Not your typical Thanksgiving story

How my grandmother ended up at a Cuban cockfight in a fur coat with a man who wasn’t her husband…

I was not born early enough to meet either Dominick or Carmela, my great-grandparents, and that is my loss. Both came to the United States as teenagers. Had they stayed in Italy, though, they might not have been allowed to marry. Carmela’s parents had been relatively well-off in Sicily, while Dominick had little formal education and was forced into the hard life of coal mining in the hills of West Virginia. Moving to the United States was a bit of an equalizer—all immigrants struggle—but Carmela’s family still had their pride. When Dominick proposed marriage, Carmela’s mother demanded that he build his bride a big house in Morgantown. None of their children could explain to me how he got the money to do that, but he did. And, in the day before interstate highways, he even managed to commute to and from the mine so that his wife did not have to live in the hollow.

Dominick-house-Morgantown
My great-grandparents’ house in the South Park Historic District in Morgantown, a short walk from the high school. It has three bedrooms and one bathroom. Dominick and Carmela had six children, and my grandmother and her first husband lived in this house when they were newly married. That’s nine people. ONE BATHROOM.

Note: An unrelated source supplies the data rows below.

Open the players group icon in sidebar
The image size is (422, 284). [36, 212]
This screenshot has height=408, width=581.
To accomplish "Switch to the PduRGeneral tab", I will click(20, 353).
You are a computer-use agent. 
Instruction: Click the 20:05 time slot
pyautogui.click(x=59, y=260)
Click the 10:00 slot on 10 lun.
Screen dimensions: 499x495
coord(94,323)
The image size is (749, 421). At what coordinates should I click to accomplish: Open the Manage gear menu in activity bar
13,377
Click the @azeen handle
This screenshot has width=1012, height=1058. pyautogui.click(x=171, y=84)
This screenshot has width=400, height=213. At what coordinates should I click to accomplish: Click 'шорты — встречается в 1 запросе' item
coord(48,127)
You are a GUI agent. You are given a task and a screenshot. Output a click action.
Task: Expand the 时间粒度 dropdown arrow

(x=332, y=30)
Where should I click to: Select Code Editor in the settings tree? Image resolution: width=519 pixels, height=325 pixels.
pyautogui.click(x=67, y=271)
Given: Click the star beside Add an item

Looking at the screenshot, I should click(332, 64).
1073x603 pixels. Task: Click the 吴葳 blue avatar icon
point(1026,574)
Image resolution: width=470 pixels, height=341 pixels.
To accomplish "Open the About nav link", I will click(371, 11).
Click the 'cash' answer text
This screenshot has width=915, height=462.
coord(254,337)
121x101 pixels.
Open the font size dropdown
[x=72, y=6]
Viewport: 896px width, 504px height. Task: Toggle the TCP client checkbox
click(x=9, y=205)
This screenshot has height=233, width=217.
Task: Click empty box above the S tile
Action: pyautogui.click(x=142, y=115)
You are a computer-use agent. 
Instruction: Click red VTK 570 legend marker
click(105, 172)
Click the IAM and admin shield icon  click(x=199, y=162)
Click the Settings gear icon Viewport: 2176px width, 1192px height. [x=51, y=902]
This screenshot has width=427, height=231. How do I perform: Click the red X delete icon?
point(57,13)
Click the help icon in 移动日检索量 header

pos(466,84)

Dominick worked hard and managed to keep his wife and seven children in their family home throughout the Great Depression. There are two reasons often given for how he accomplished this impressive feat. First, it seems that he was such a consistent and reliable worker that his boss at the mine always made sure to keep him on, despite dramatic layoffs. Second, and more relevant for these times, his mortgage was replaced by a loan from the Home Owners’ Loan Corporation, a New Deal program. In this program, the federal government bought out mortgages from banks (who were happy to exchange it for bonds) and then gave a more favorable, more patient loan to the homeowner. Where was this in 2007, huh?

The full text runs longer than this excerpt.